It lay on his workbench, scorching wood already blackened by a hundred other new-cast pieces. He waited while she took the small hand-tongs and dipped it in the quenching bucket. The hiss of steam was one of the keynotes of his life. He closed his eyes and let the sound of it calm him. When he opened them again, Breaca had laid her work out on the bench and was standing by the forging block, waiting for his opinion. With some reluctance, he took his gaze from her face and directed it to his bench and the thing she had made.

Like the best pieces, it was deceptively simple. At first glance, it was a small spearhead, the length of his middle finger, with a long leaf-shaped blade and a point as sharp as any got from casting. It was a thing of fierce beauty and she had clearly modelled it on the old one he kept in his work bag, which had been made by the ancestors and passed down through her mother’s line to him. He was impressed with the workmanship and the time she had taken to get the proportions right, scaling it up so that the end result was a third bigger than the original. At the same time, he knew a fleeting disappointment that she should have made something as plain as a spearhead in her first casting. He turned it over to examine the back, buying himself time.

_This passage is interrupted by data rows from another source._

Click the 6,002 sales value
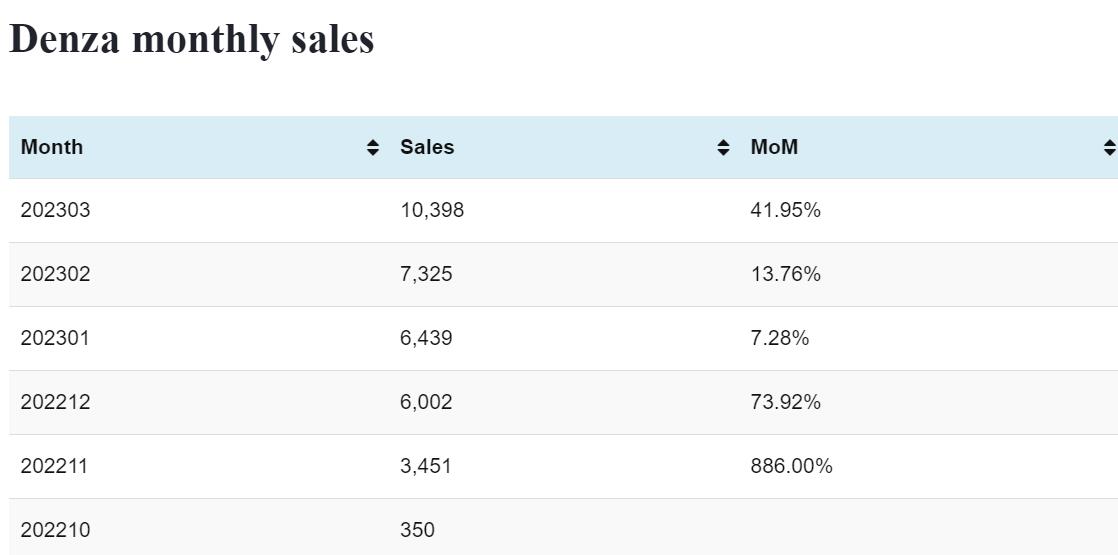 pos(426,402)
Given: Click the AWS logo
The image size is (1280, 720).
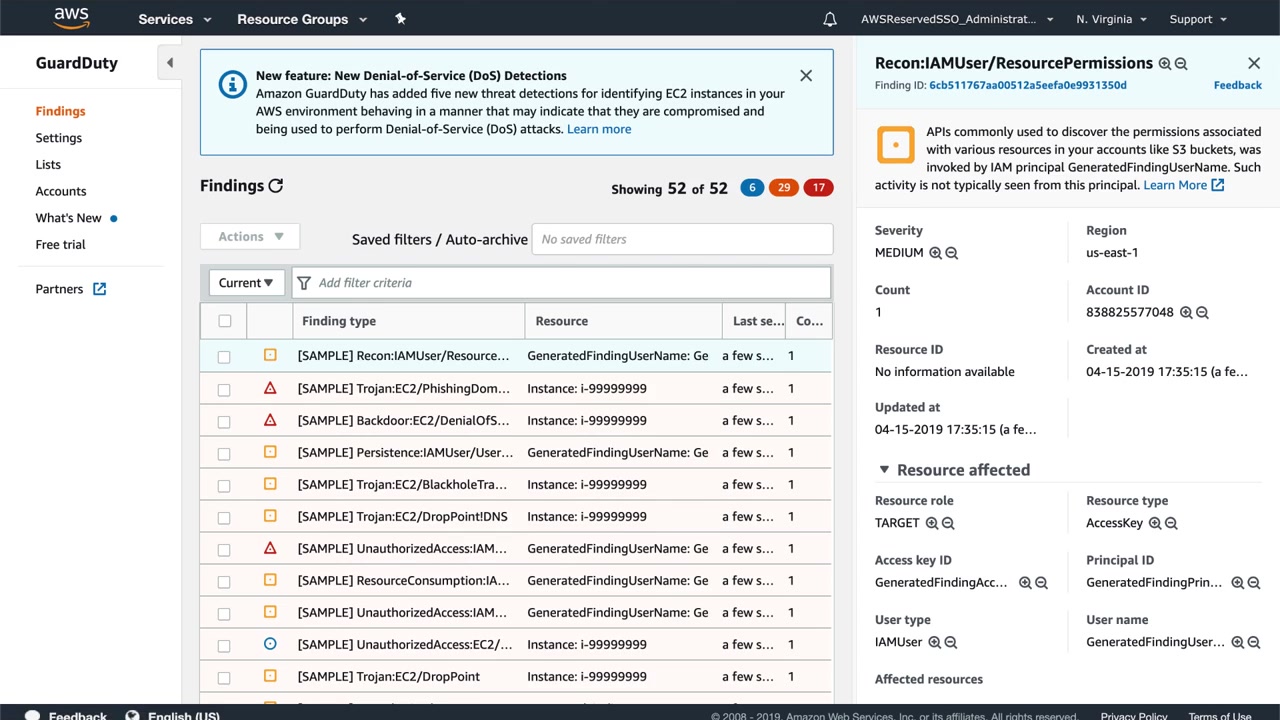Looking at the screenshot, I should click(72, 18).
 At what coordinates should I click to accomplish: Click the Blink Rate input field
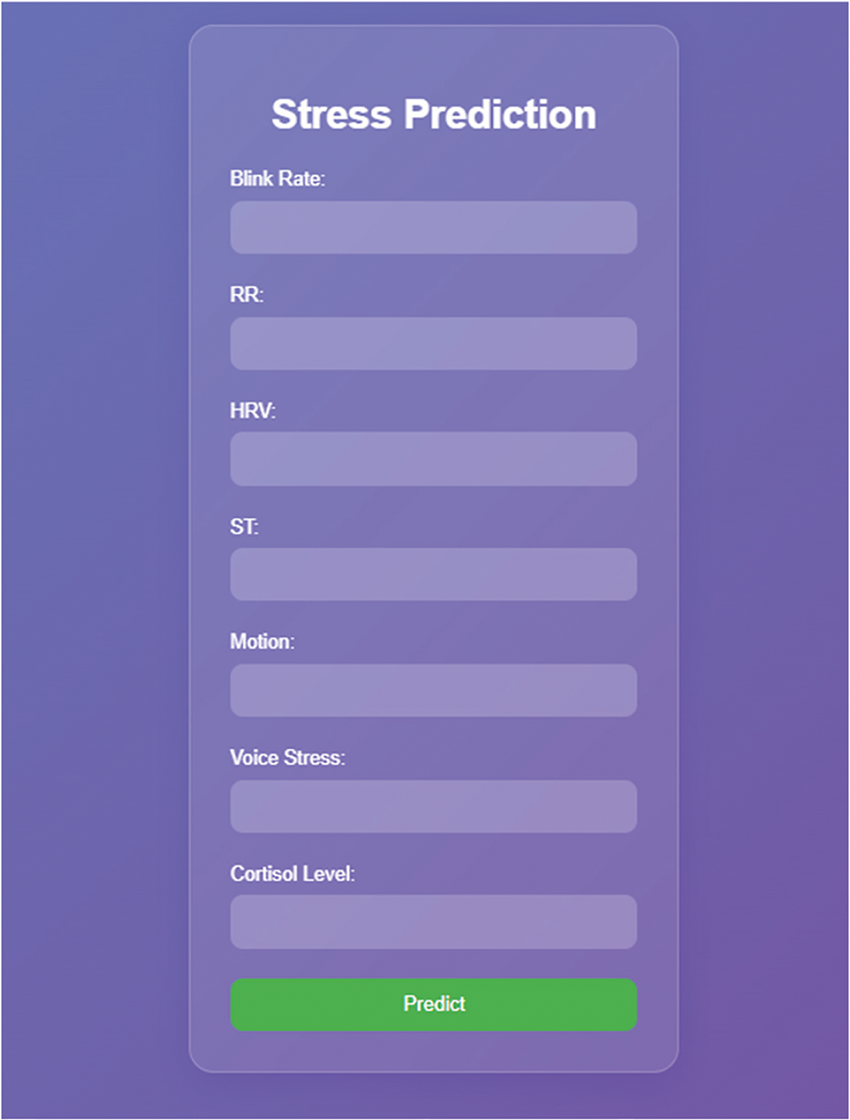click(x=433, y=227)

That was when he found the first deception. It was not only a spearhead; when she laid it on the bench, she had placed it carefully so that the back was hidden and he had not seen the detail on the reverse that made it also a brooch, cast in the old style of his forefathers, with a front face that showed to the world and two holes behind for the pin to pass through and hold it in place on the cloak. It was clever, and he felt a surge of warm pride. She had learned better than he had expected from her years of watching and this was as good as anything he could have made at starting. Then, turning it round, he saw the third thing and knew she had surpassed him. Like the best of craftsmen, she had caught life in simplicity, motion in stillness, and what he saw in front of him raised the hairs on his arms. Held one way, it was still a spear, a thing made for a warrior. Held differently, the curved arcs patterning the front face resolved themselves into something quite other. He turned it on his palm to catch the light from the fire. The bronze shimmered in the heat and on the surface, moulded in place, the red kite of the Coritani fell beneath the punishing claws of the small, fierce, yellow-eyed owl that hunts by day - the one that had been the dream of her mother. All winter he had dreamed his vengeance. His daughter had cast it in bronze.

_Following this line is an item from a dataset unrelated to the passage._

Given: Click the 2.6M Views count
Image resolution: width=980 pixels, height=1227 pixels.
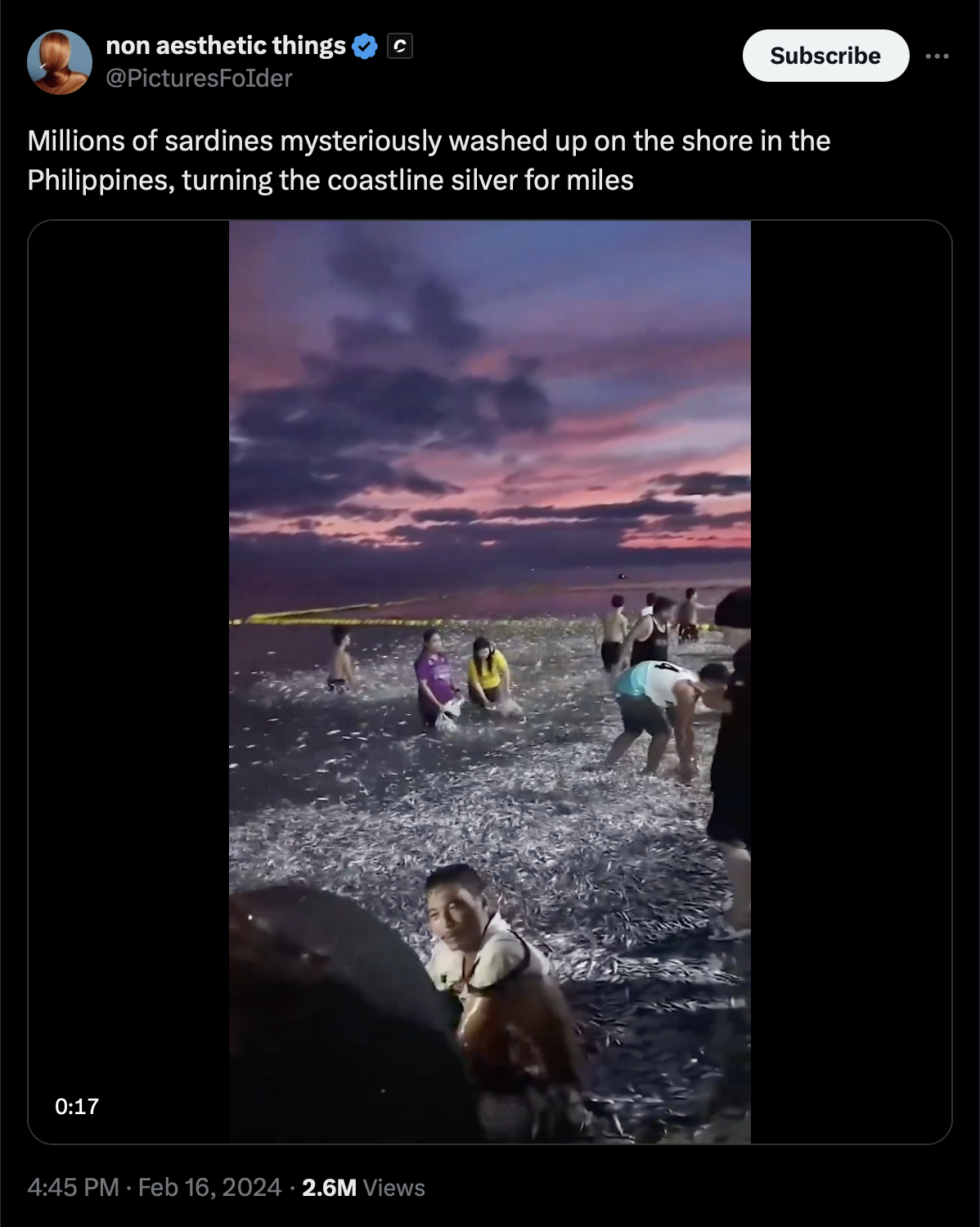Looking at the screenshot, I should (363, 1187).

He stood for a long time in silence. The words of the elder grandmother echoed in his ears. She draws out her dream, as you should do. He raised his eyes. Breaca stood as she had before, her good hand still on the forging block, the other hanging loose at her side. The smile and the colour had drained from her face, leaving her grey with the morning. She would not ask; her pride would not allow it. He must give her what she needed, freely and with integrity, but it was hard to look at it critically, as he would the work of another smith. He forced his eye along the lines, matching and balancing the individual markings with the overall flow. Without thinking, he reached for his polishing sand and smoothed off a blemish on the surface. The involuntary movement of her arm brought him back to himself.

He laid the piece down again. He owed her honesty; she would expect no less. ‘It is close to perfect,’ he said.

‘But … ?

‘But you didn’t use the drawing tool. The two arcs of the eyes are not quite balanced. This one here’ - his finger followed a line on the surface - ‘does not match the one over here.’

She had known it. He could see the truth in the tilt of her head and the single vertical line of her frown. ‘I couldn’t take the tool without you noticing,’ she said. ‘I tried to make one of my own, but it didn’t work.’

‘But still, it is a remarkable piece. And very beautiful.’ He reached up to the top shelf for his workbox. The punch that lay in the centre, protected by wool, had as its end-piece the shape of a feeding shebear, the mark of his family. He held it out to her now. ‘If you want to use it,’ he offered, ‘it is well worth the mark.’

It was the best gift he could have given her and she had not expected as much. Her eyes shone and he realized with shock that there were tears at the corners. ‘Do you think it is good enough?’ she asked.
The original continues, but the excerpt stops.